After following along through these exercises, I wanted to try those operations on one of my own pictures. I selected a recent image on this blog that I thought would be ideal: high contrast with clear simple shapes.

Xbox One

As expected, my first OpenCV run was not entirely successful. I thought this would be an easy image for edge detection and I learned I was wrong. There were false negatives caused by the shallow depth of field. Vents on the left side of the Xbox towards the rear was out of focus and edges were not picked up. False positives in areas of sharp focus came from two major categories: molded texture on the front of the Xbox, and little bits of lint left by the towel I used to wipe off dust. In hindsight I should have taken a picture before dusting so I could compare how dust vs. lint behaved in edge detection. I could mitigate false positives somewhat by adjusting the threshold parameters of the edge detection algorithm, but I could not eliminate them completely.

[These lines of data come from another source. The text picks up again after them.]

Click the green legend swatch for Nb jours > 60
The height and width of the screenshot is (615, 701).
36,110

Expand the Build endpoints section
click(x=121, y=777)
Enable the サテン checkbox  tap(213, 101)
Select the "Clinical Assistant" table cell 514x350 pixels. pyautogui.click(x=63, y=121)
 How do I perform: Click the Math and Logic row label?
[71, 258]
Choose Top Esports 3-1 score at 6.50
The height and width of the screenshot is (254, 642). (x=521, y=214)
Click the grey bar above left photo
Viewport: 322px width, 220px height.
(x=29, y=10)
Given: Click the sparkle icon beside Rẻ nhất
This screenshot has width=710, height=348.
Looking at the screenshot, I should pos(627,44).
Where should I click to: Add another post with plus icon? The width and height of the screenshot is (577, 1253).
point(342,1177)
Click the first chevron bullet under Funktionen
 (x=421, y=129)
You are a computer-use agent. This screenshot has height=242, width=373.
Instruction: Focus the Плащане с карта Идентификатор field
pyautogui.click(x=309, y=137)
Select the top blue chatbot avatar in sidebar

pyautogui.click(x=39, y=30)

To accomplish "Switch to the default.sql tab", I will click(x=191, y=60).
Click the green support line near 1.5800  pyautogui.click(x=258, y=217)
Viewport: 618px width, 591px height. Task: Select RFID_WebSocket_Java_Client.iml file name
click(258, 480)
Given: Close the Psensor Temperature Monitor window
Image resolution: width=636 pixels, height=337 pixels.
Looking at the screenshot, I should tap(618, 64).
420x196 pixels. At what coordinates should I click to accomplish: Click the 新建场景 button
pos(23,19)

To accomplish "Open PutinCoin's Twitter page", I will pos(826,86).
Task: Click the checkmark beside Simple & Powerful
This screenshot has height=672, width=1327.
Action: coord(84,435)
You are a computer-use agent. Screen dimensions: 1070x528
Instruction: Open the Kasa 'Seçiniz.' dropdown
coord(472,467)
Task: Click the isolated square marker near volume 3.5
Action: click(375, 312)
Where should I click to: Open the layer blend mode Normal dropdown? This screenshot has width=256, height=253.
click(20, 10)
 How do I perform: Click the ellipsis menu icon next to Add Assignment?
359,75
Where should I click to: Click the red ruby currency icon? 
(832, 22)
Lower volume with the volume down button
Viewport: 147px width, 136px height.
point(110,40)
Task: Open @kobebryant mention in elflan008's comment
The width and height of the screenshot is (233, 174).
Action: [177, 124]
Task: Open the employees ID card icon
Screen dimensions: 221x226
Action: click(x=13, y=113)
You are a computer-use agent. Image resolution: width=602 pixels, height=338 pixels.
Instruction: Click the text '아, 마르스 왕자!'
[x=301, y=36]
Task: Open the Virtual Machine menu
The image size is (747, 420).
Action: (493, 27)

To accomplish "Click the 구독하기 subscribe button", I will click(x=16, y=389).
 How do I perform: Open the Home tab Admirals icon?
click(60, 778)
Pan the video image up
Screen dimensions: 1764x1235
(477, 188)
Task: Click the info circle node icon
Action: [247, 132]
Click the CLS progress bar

Xbox Canny Edge Detect 30 175

With such noisy results, a naive application of contour and shape detection algorithms used in the tutorial returned a lot of data I don’t yet know how to process. It is apparent those algorithms require more processing and I still have a lot to learn to deliver what they needed. But still, it was a fun first run! I look forward to learning more in Step 4: Build OpenCV Mini-Projects.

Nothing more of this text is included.